After the finalists made their final boardroom pitches to a panel of judges on Nov. 21, three winners were announced at the Ignite Gala held on Dec. 4. McMaster University’s LIBS for Pressure Tubes team won in the Inspection and Maintenance category; Evercloak was the victor in the Environment and Electrification Development category; and Taiga Robotics took home the prize in the Darlington Refurbishment category.
Each winner received $25,000 in valuable seed funding to help develop their ideas. In addition, each team received mentoring from OPG professionals to help shape their ideas and pitches along the way.
“The experience was fantastic, and it was amazing to win the competition,” said Dmitri Ignakov, Founder and CEO of Taiga Robotics. Ignakov’s firm is working on a virtual reality control system called IRIS that allows an operator to control a robot using their mind.

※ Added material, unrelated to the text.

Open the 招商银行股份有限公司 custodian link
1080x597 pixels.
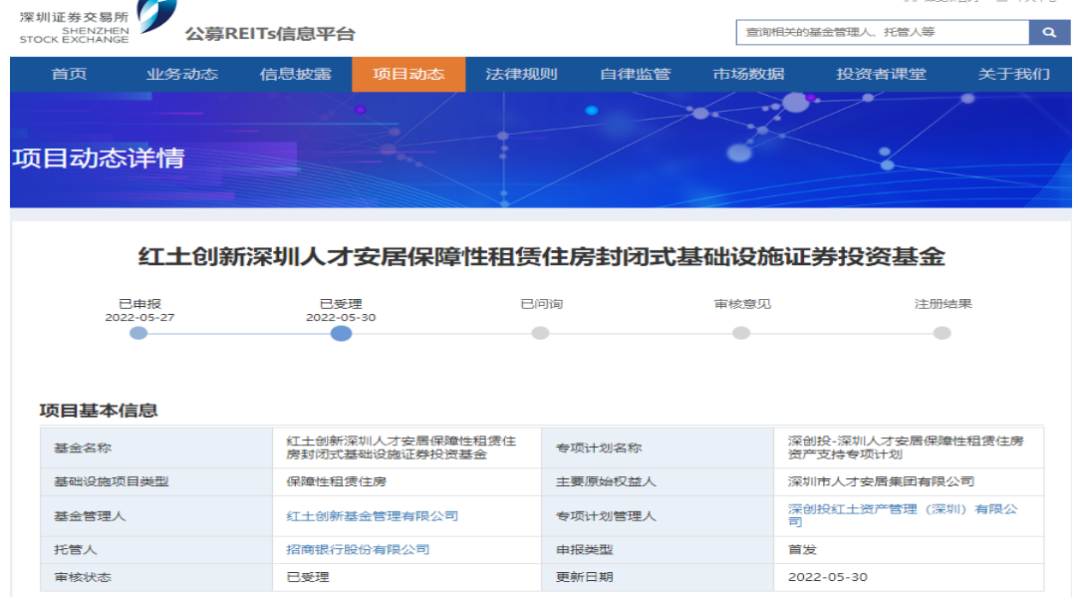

The goal is to allow a person to use the robot avatar to quickly respond to incidents and perform work in various environments.
“I think the part I’m most excited about is that we get to continue working with OPG on developing our proposal further.”
In the Inspection and Maintenance category, McMaster University’s LIBS for Pressure Tubes team won for a tool that can measure hydrogen and deuterium concentrations in CANDU pressure tubes, which eliminates the need for samples to be removed, handled and shipped off-site for analysis.
“Using Laser Induced Breakdown Spectroscopy (LIBS), we are able to measure the concentrations in situ,” said Mitchell Kurnell, an engineering research associate at McMaster University. “This would allow for cheaper and faster inspection campaigns with less worker dose.”
Kurnell says the $25,000 will be used to help fund the development of a proof-of-concept prototype.
Finally, in the Environment & Electrification Development category, Evercloak won for its technique to remove tritium from large volumes of water using graphene oxide coatings.
“By engaging with OPG from the beginning, we were able to brainstorm areas where our technology could have the biggest impact,” said Evelyn Allen, CEO of Evercloak. “That information, along with tips and tricks shared during the pitch school, helped us refine our pitch and learn along the way.”